Dopo un inizio di campionato piuttosto balbettante, e visto che le critiche si facevano sempre più pesanti, fu proprio Suarez, che con Herrera aveva un rapporto privilegiato, a prendere da parte l’allenatore e a rappresentargli le sue perplessità. Il discorso, in sostanza, fu il seguente: “Mister, in Italia si gioca in modo differente rispetto alla Spagna. Bisogna adeguarsi. Qui i difensori picchiano, sono duri. Proviamo a modificare l’assetto della squadra”. Il Mago riflettè su queste considerazioni e il giorno in cui anche il presidente Moratti gliele spiattellò identiche durante un duro confronto prese la decisione: “Basta con il calcio d’attacco, d’ora in poi faremo difesa e contropiede. Il catenaccio sarà il nostro stile”. Suarez, che di quella squadra era il cervello e l’elemento d’equilibrio, venne spostato dall’abituale posizione di mezzala avanzata a quella di regista, quasi davanti alla difesa. Il suo compito era quello di ricevere il passaggio dei difensori in fase d’impostazione e di illuminare la scena con lanci improvvisi di quaranta metri, di rara bellezza e precisione, che pescavano gli attaccanti Jair e Mazzola lanciati verso la porta avversaria. Lo schema era piuttosto semplice, e persino banale: con tre tocchi si era dall’altra parte del campo, non si gigioneggiava in dribbling, non si perdeva tempo in inutili fraseggi. Suarez lanciava, Jair scattava e crossava, e Mazzola la buttava dentro.

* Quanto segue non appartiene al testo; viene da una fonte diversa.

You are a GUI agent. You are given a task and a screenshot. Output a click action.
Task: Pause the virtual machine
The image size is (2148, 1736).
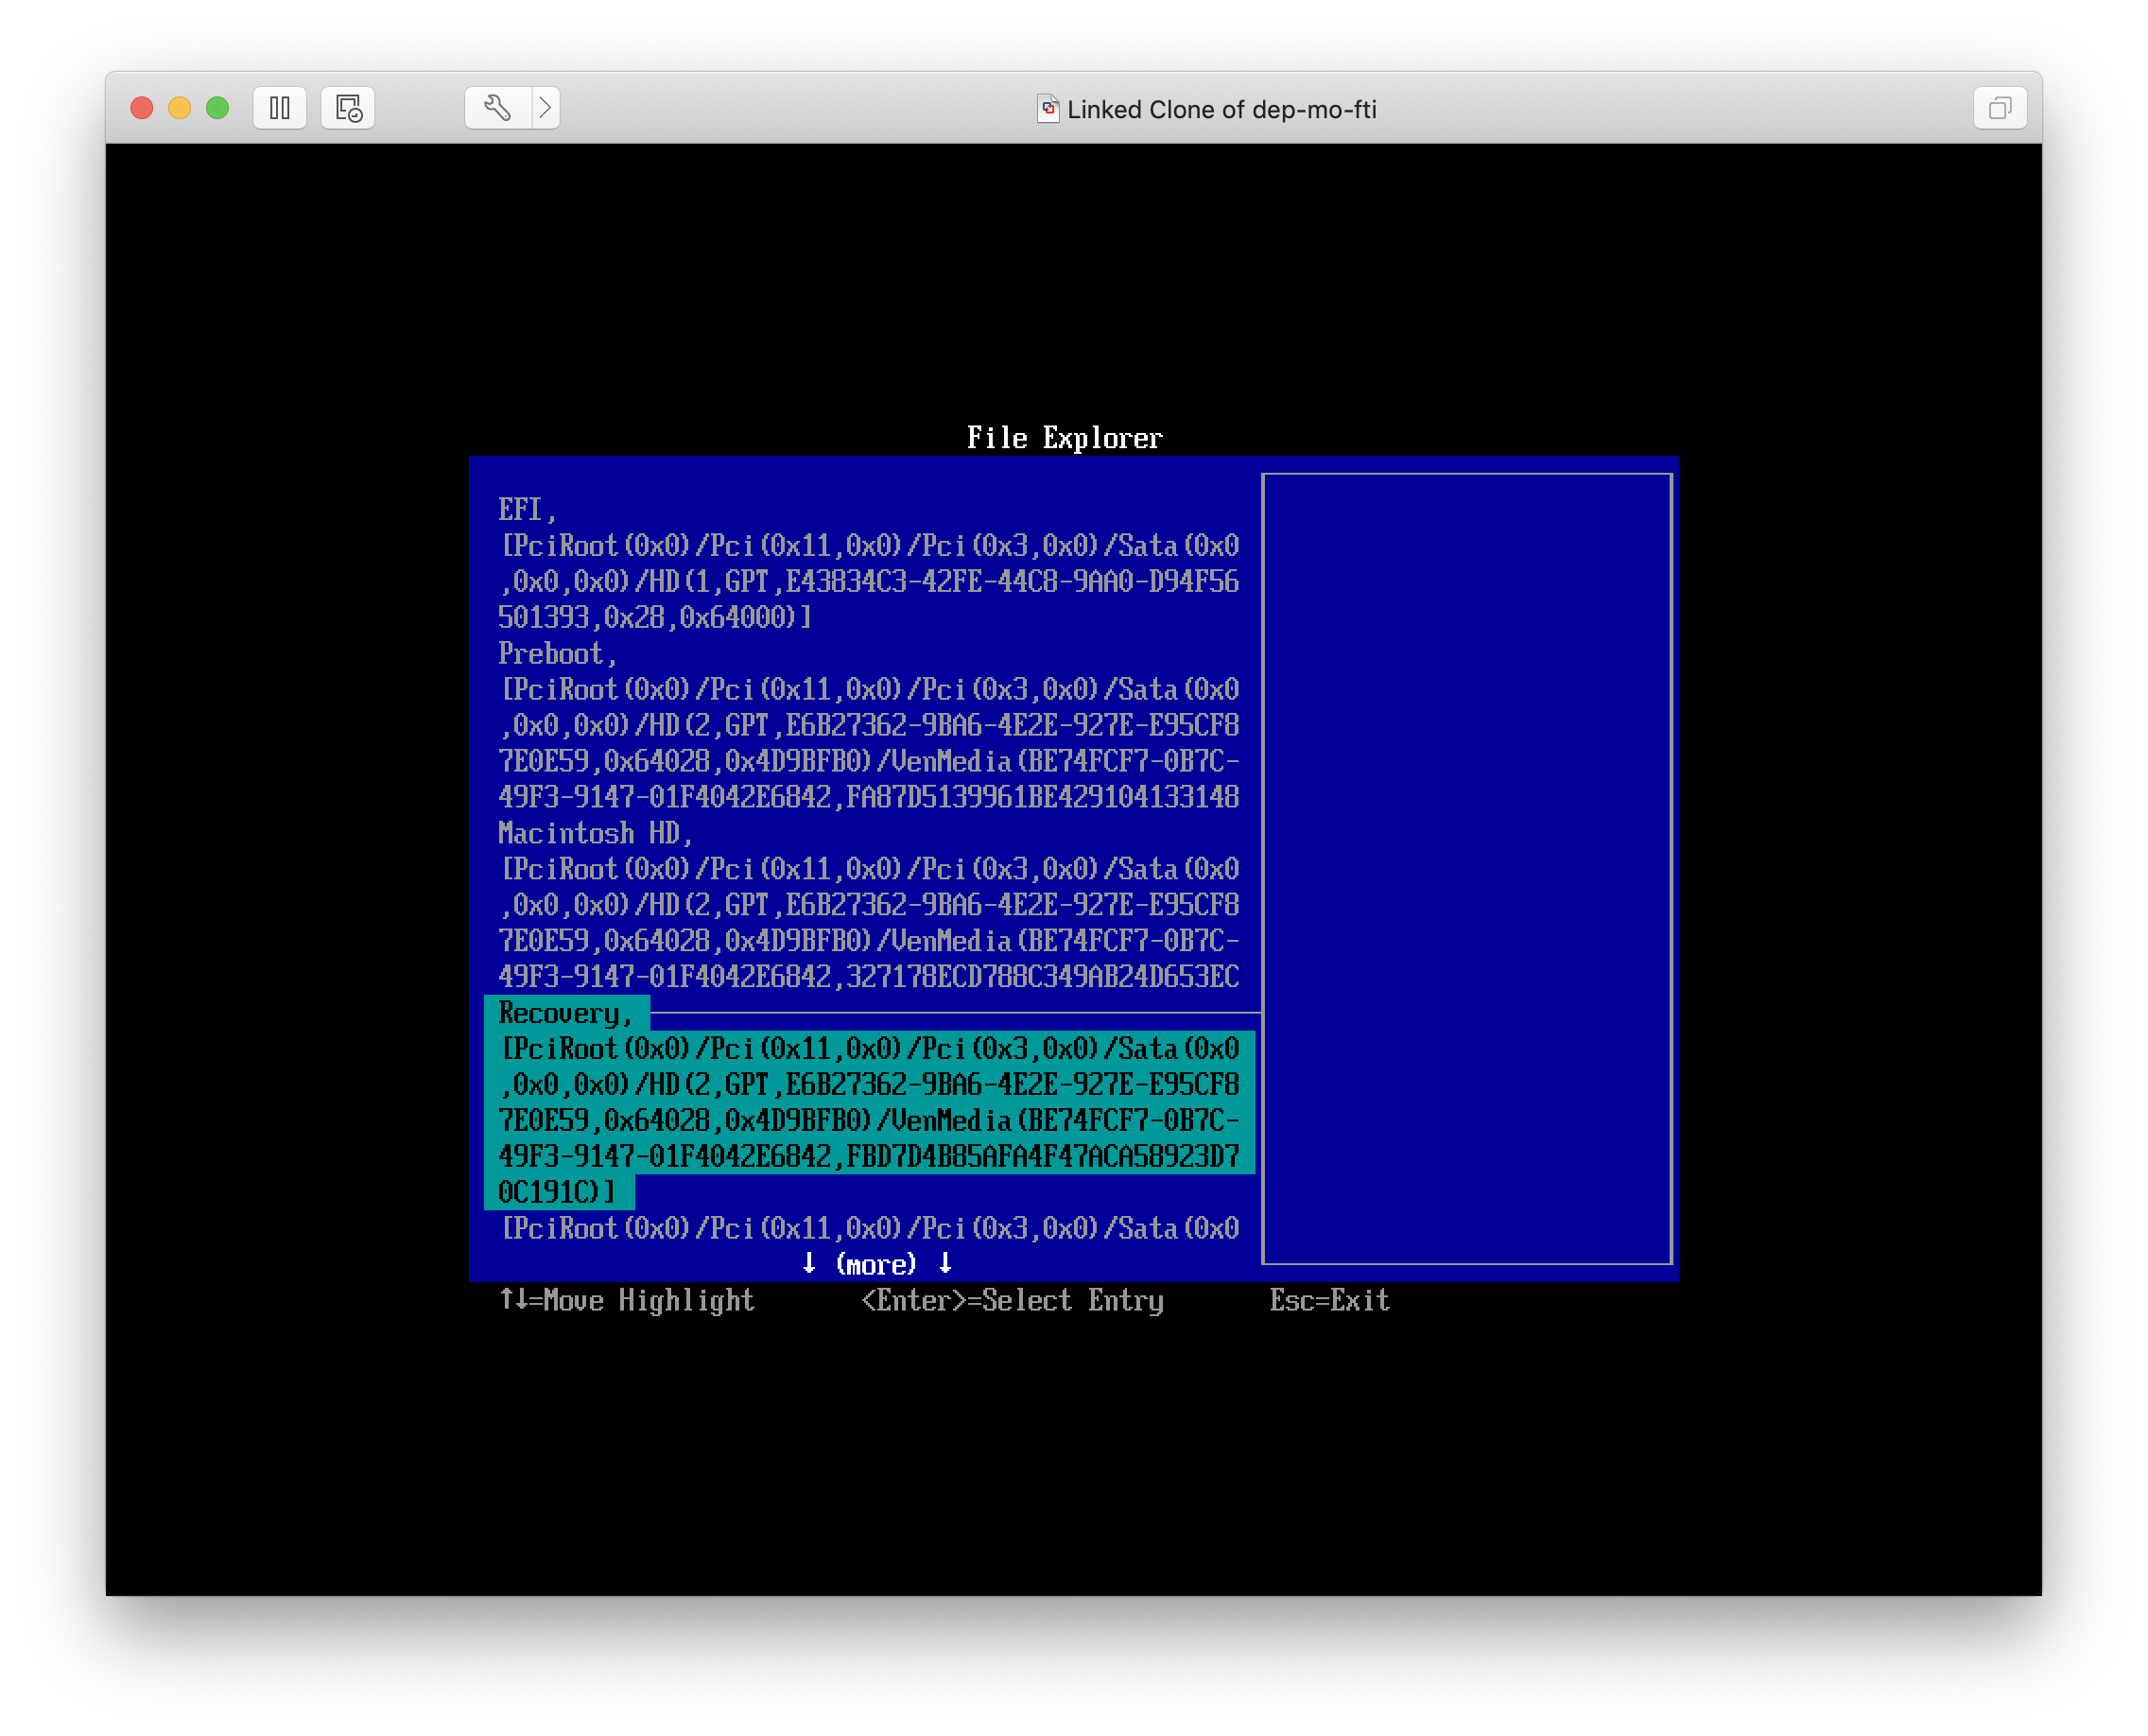click(279, 108)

Al termine del campionato 1962-63 l’Inter conquistò lo scudetto e lì cominciò una storia che divenne un’epopea. La Coppa dei Campioni del 1964 contro il Real Madrid di Di Stefano, quelle del 1965 contro il Benfica di Eusebio, le due coppe intercontinentali contro l’Independiente, la delusione per la finale persa contro il Celtic, i tre scudetti conquistati. E Luisito Suarez sempre in mezzo al campo a dirigere le operazioni con la sapienza di un architetto e la fantasia di un trequartista. Non ci sarebbe stata la Grande Inter senza questo autentico genio del centrocampo che sapeva trasformare, in un amen, l’azione difensiva in manovra d’attacco. Gli basta un lampo, un’idea e tutto cambiava prospettiva. Sapeva vedere pertugi che altri nemmeno immaginavano. Pur avendo un ottimo dribbling non ne abusava, sapendo che il pallone non poteva essere perso da chi aveva il compito di dominarlo. Aveva l’assist nel dna, così come il suo compagno di squadra Mariolino Corso il cui nome, tutte le estati, finiva nella lista dei partenti compilata da Herrera e puntualmente veniva cancellato dal presidente Moratti che per il Sinistro di Dio aveva una specie di venerazione, o qualcosa di più. Erano proprio Suarez e Corso i motori di quel gruppo che Herrera sapeva tenere in pugno con il carisma e con le sue bizzarre invenzioni retoriche che ne fecero uno dei primi allenatori-motivatori della storia del calcio: tacalabala era il suo grido nello spogliatoio, e alle pareti il Mago aveva attaccati decine e decine di bigliettini con il solo scopo di spronare i suoi ragazzi a dare l’anima in campo. Suarez, che era di una categoria superiore come Corso, quei bigliettini probabilmente nemmeno li leggeva: non ne aveva bisogno. Il suo calcio era arte, non aveva bisogno di motivazioni per produrlo. Gli veniva naturale stoppare il pallone, alzare la testa, intuire lo scatto di Jair o di Mazzola, e recapitargli il pallone con una fiondata secca che era una sentenza. Luisito seppe elevare all’assoluto la qualità più difficile: la semplicità.